Output the listing below verbatim, without images.
------ GIVEN DATA ------
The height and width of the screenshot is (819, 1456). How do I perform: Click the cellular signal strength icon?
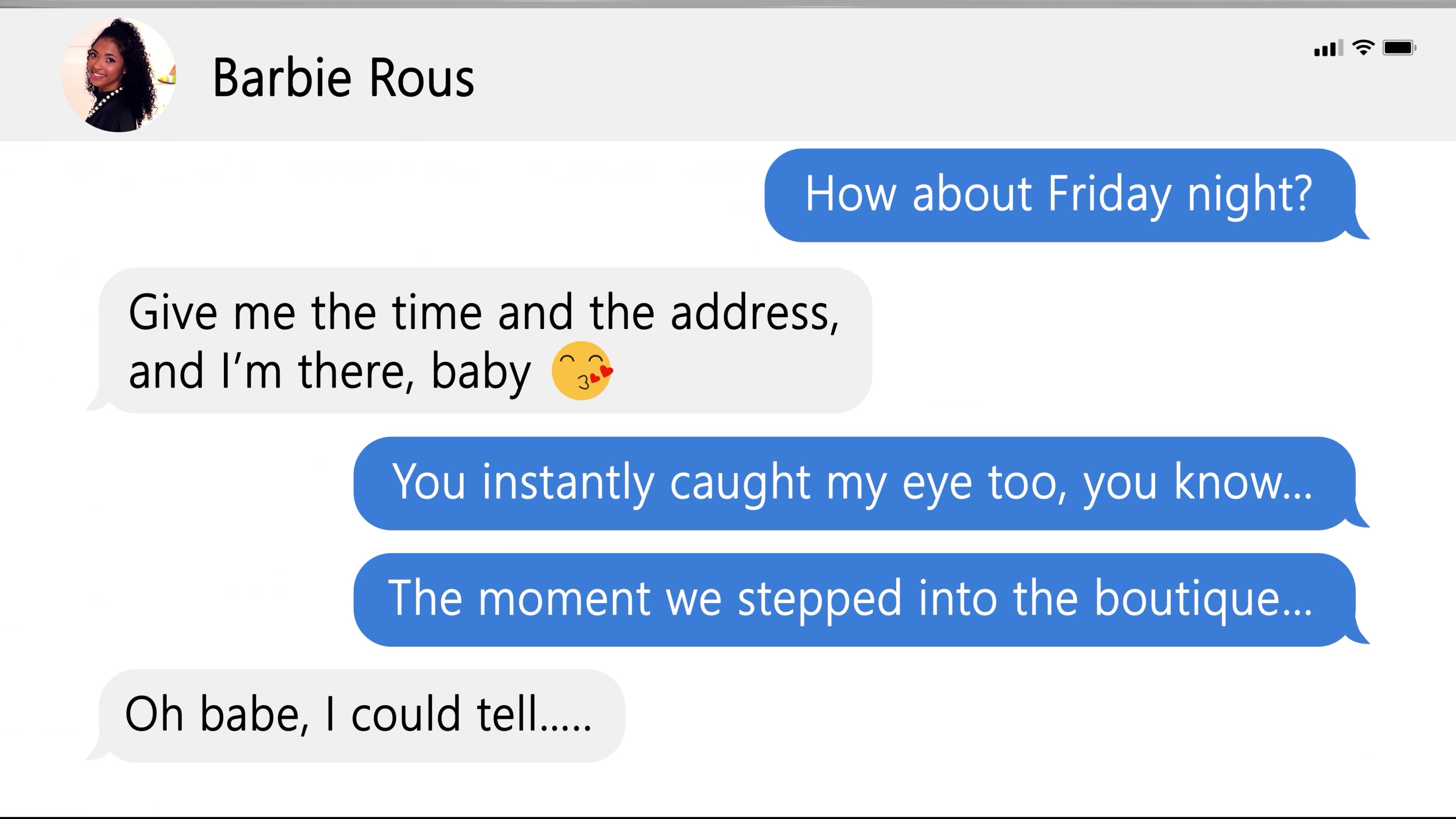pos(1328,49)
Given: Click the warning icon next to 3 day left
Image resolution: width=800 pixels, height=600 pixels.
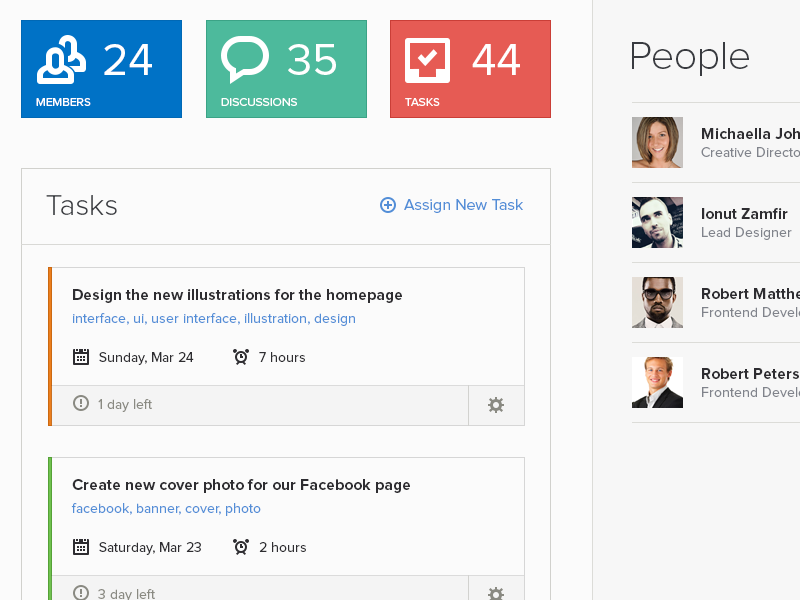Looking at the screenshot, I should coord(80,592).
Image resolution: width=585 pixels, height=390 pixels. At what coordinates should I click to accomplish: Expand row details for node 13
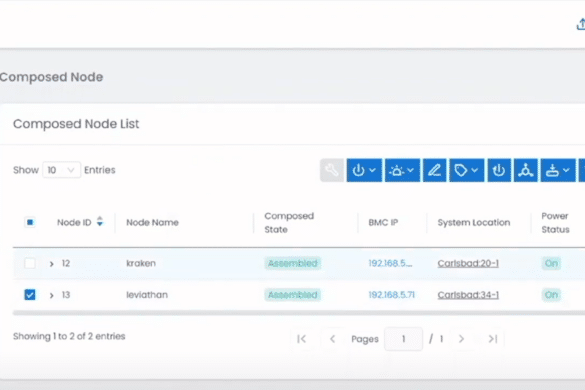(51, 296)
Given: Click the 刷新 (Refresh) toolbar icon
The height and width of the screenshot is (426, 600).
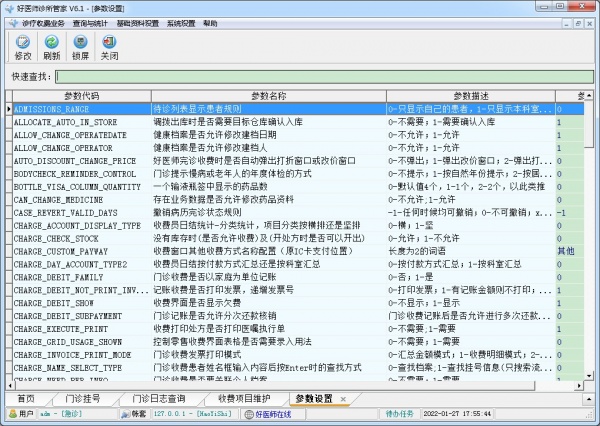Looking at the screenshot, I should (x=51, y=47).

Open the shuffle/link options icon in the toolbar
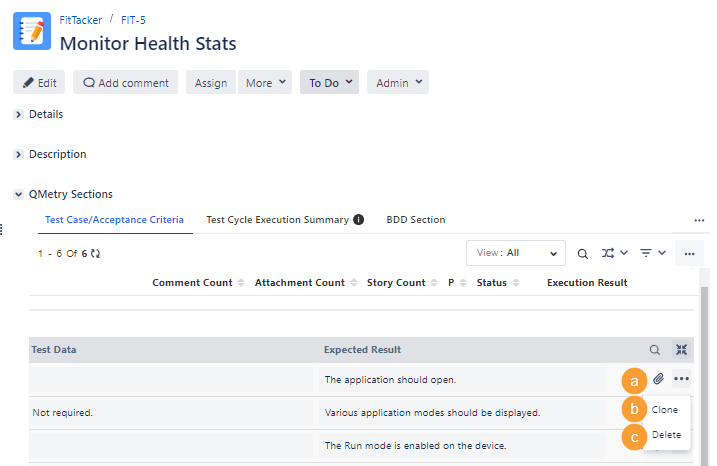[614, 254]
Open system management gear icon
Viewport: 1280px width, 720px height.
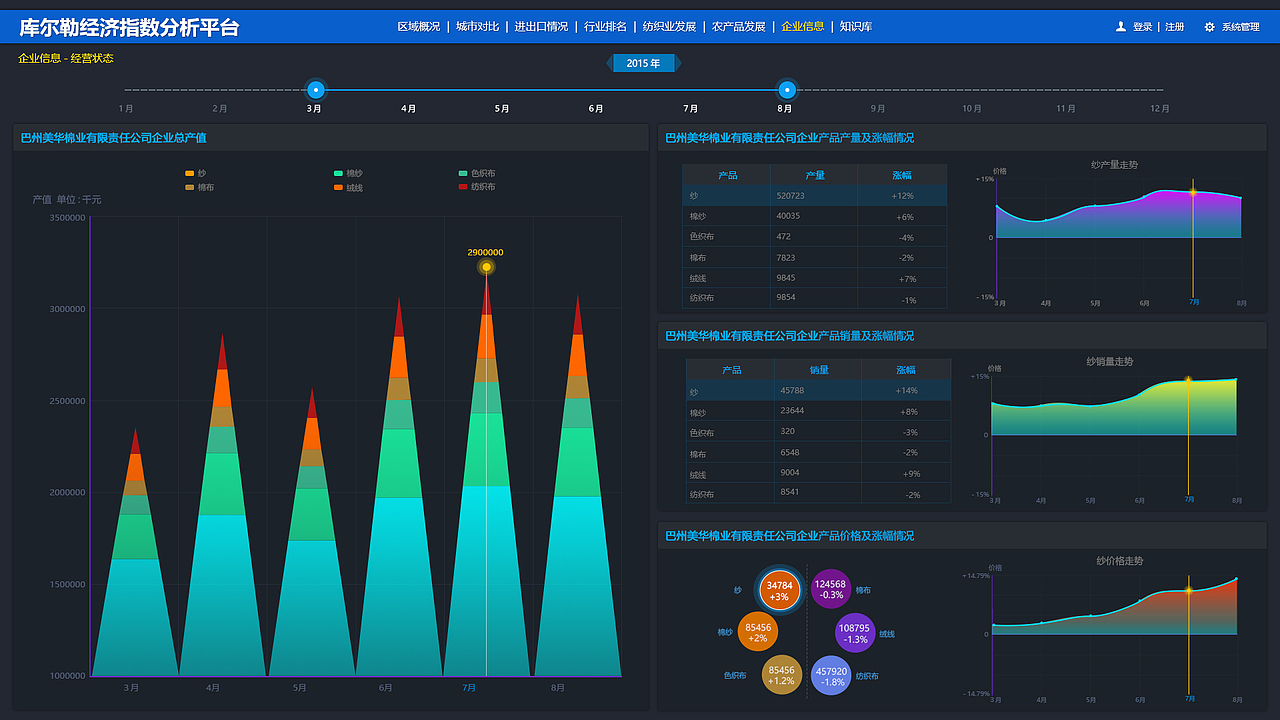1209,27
------
## WRITTEN ANSWER:
The height and width of the screenshot is (819, 1456). How do I perform: Click the cellular signal strength icon?
pos(1328,49)
Given: Click the warning icon next to 3 day left
Image resolution: width=800 pixels, height=600 pixels.
Looking at the screenshot, I should coord(80,592).
Image resolution: width=585 pixels, height=390 pixels. At what coordinates should I click to accomplish: Expand row details for node 13
(51, 296)
Given: Click the 刷新 (Refresh) toolbar icon
The height and width of the screenshot is (426, 600).
Looking at the screenshot, I should (x=51, y=47).

Open the shuffle/link options icon in the toolbar
[614, 254]
Open system management gear icon
Viewport: 1280px width, 720px height.
1209,27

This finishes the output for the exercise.